§ PROBLEM REQUIREMENTS: Write each entry out again verbatim, pictures excluded.

§ AVAILABLE DATA:
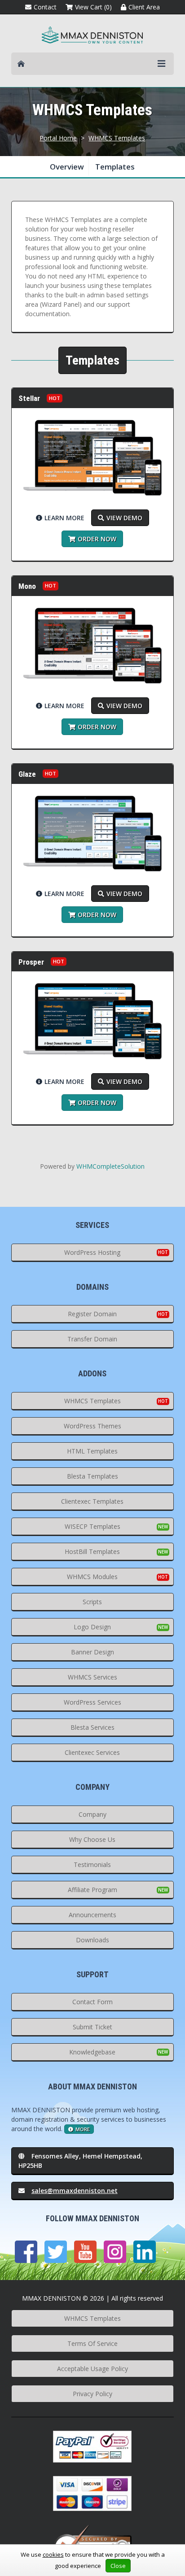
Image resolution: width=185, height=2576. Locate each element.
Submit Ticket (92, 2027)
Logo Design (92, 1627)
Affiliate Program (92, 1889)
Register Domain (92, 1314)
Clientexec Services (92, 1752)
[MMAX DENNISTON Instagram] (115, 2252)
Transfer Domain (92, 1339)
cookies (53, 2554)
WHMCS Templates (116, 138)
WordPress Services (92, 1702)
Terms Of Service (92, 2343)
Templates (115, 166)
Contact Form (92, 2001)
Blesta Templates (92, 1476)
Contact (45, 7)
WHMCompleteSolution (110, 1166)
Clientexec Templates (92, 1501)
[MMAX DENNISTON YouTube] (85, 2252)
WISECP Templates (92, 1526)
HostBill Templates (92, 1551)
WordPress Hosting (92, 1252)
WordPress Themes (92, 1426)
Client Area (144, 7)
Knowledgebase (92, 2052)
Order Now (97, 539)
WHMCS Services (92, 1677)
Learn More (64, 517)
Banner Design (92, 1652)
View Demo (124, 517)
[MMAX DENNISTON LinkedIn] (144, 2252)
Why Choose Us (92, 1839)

§ RESULT:
Image resolution: width=185, height=2576. Locate each element.
Submit Ticket (92, 2027)
Logo Design (92, 1627)
Affiliate Program (92, 1889)
Register Domain (92, 1314)
Clientexec Services (92, 1752)
[MMAX DENNISTON Instagram] (115, 2252)
Transfer Domain (92, 1339)
cookies (53, 2554)
WHMCS Templates (116, 138)
WordPress Services (92, 1702)
Terms Of Service (92, 2343)
Templates (115, 166)
Contact Form (92, 2001)
Blesta Templates (92, 1476)
Contact (45, 7)
WHMCompleteSolution (110, 1166)
Clientexec Templates (92, 1501)
[MMAX DENNISTON YouTube] (85, 2252)
WISECP Templates (92, 1526)
HostBill Templates (92, 1551)
WordPress Hosting (92, 1252)
WordPress Themes (92, 1426)
Client Area (144, 7)
Knowledgebase (92, 2052)
Order Now (97, 539)
WHMCS Services (92, 1677)
Learn More (64, 517)
Banner Design (92, 1652)
View Demo (124, 517)
[MMAX DENNISTON LinkedIn] (144, 2252)
Why Choose Us (92, 1839)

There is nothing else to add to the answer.